The two major types of training utilized for physicians are classroom-based instructor-led training (ILT) and online e-learning. The balance between classroom and e-learning is highly specific to the institution, the EMR, and the desire of the medical staff. E-learning is helpful for basic review of the structure and function of the EMR, whereas complex concepts, multi-step workflows and specialty-specific information are best taught in the classroom. Furthermore, the classroom can be the best place to maintain interaction/enthusiasm, provide individualized assistance, assess competency and create a remediation plan if needed. More often, a training program will consist primarily of classroom training, with a few e-learning modules that review either basic concepts for a general audience or highly specialized concepts that are applicable to a small group of users. 4.6 Assessment of Proficiency There are two general forms of proficiency assessment: exam-based and demonstration-based.
Exam-based assessment, such as multiple-choice questions, can be graded quickly but may not provide an accurate assessment of the end-user’s knowledge. Demonstration-based assessment requires 1:1 proctoring as the end-user demonstrates specific tasks to the examiner.
This format requires more time and staff for administration; however, it may provide a more accurate assessment of proficiency and allow for immediate remediation. The program described above utilized an exambased assessment but had super-users circulating to room to grade exams on the spot and provide remediation/assistance as needed. 4.8 Other Considerations and Future Directions The training program described above was considered successful based upon provider and institutional feedback at the conclusion of the training period.

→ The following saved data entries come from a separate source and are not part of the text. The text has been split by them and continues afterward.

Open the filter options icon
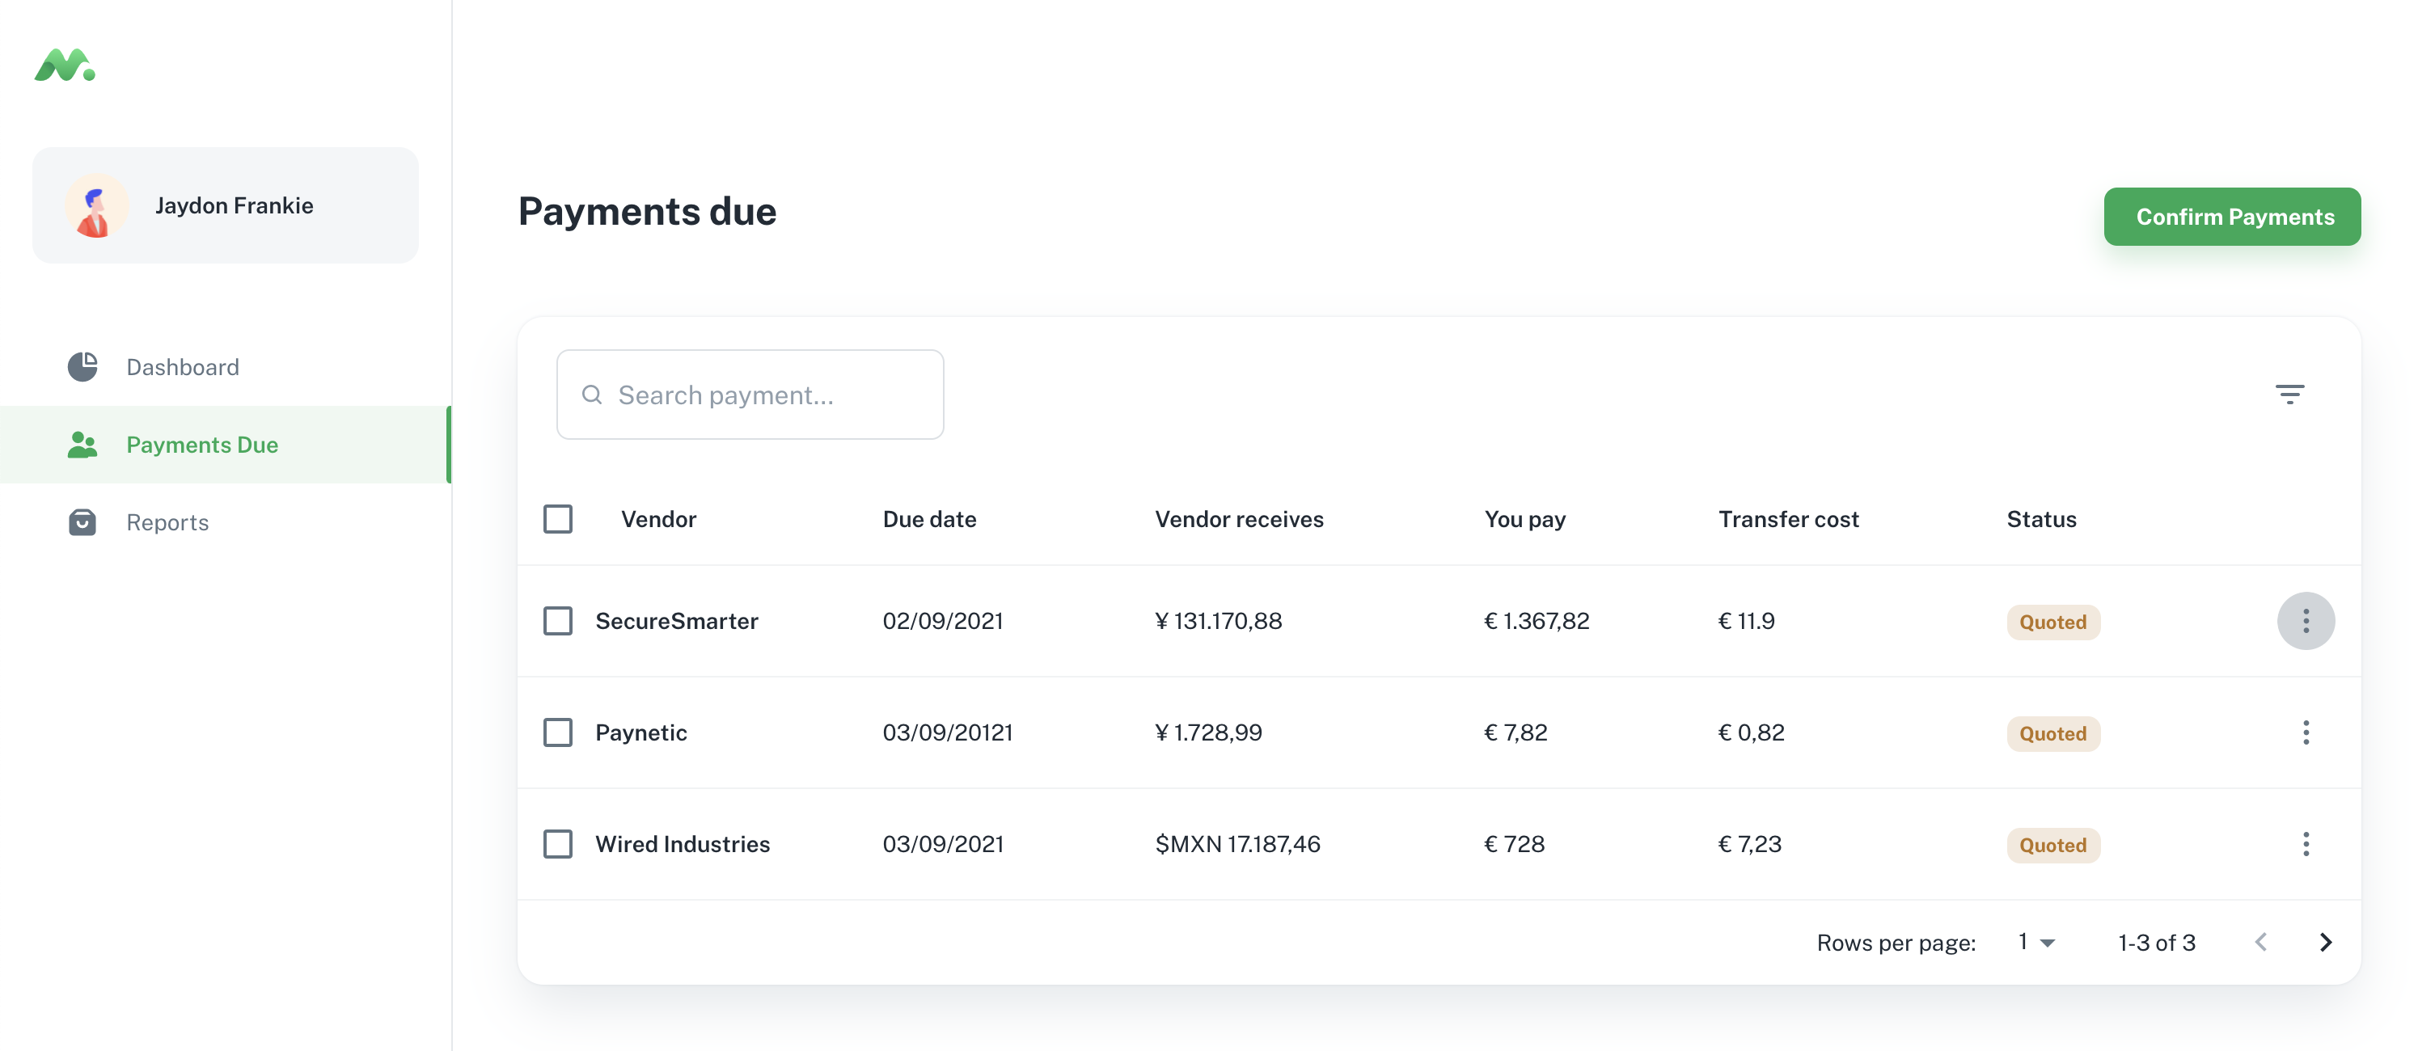The image size is (2418, 1051). pyautogui.click(x=2291, y=393)
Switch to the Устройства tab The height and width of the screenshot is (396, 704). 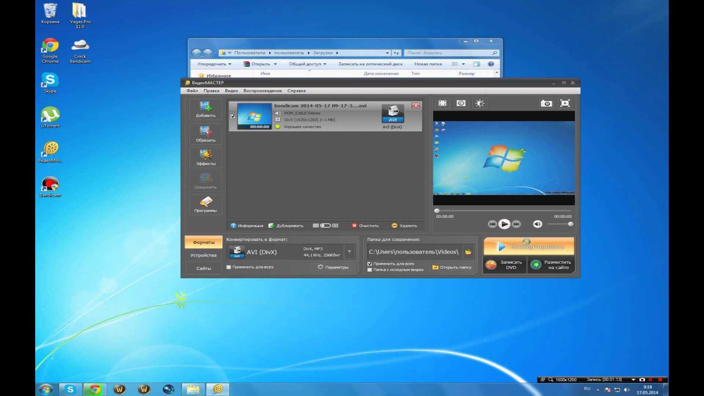[x=203, y=255]
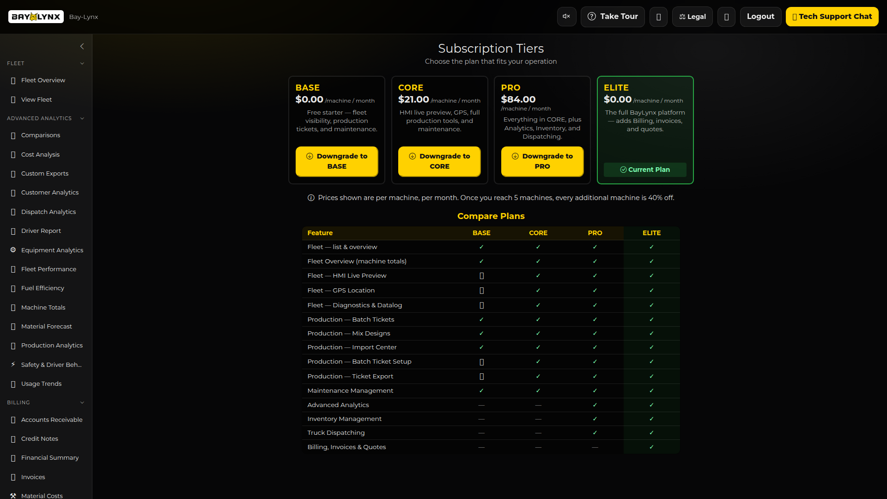The height and width of the screenshot is (499, 887).
Task: Unmute sound via the speaker toggle
Action: click(x=566, y=17)
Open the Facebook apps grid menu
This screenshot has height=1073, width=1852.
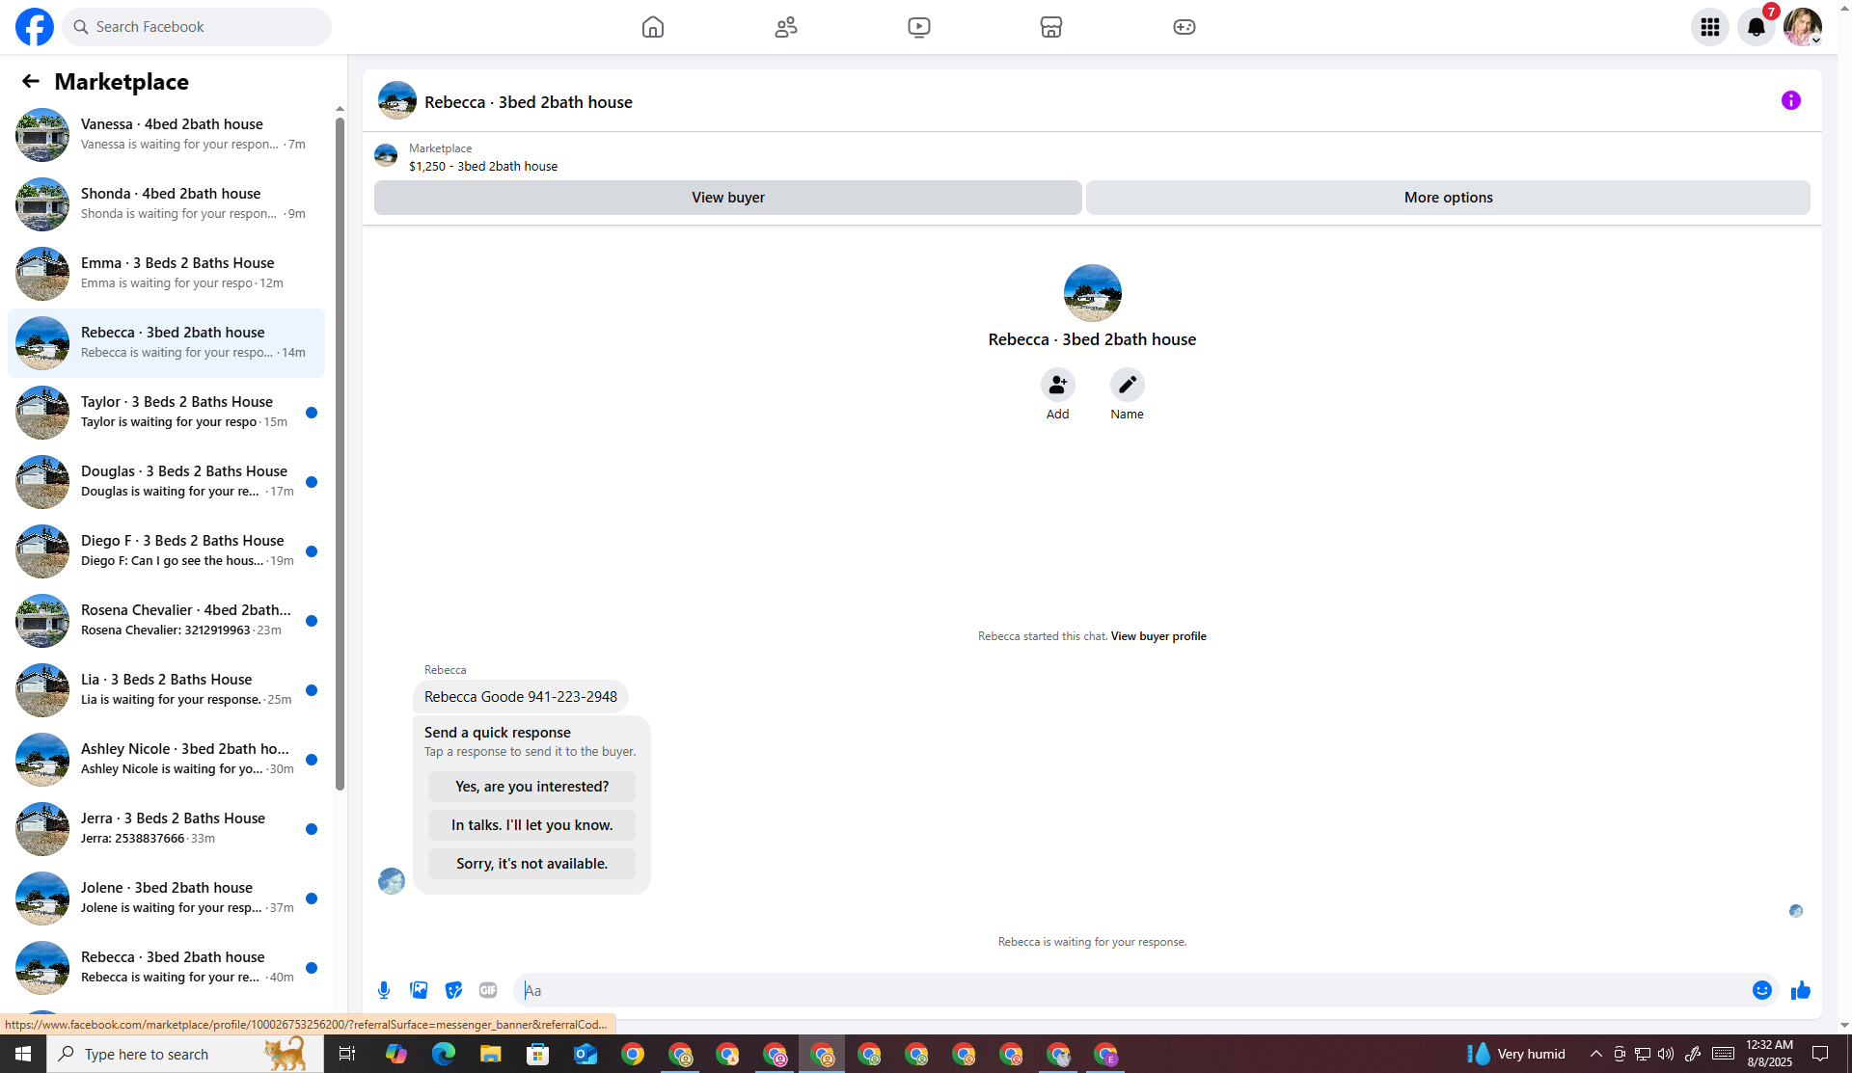click(x=1709, y=27)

However, it is important to continually assess the efficacy of initial training, as well to address ongoing training needs, after initial system implementation. Data that could be analyzed to this end could include post go-live training surveys, delinquent physician documentation, incident reports, patient safety indicators and system change requests. Our institution has begun to analyze these factors and to offer efficiency sessions for providers to improve their use of the system. These metrics are not available for inclusion in this case report, but could be a future addition to the literature. In addition, this case report represents one institution’s experience with provider training which may limit our ability to predict success in other settings.
Lastly, some may argue that with more intuitive software design, the need for provider training should be minimal. Although we agree that it is important to improve software usability, the complexity of clinical workflow and risks to patient safety are too substantial to eliminate provider training programs altogether.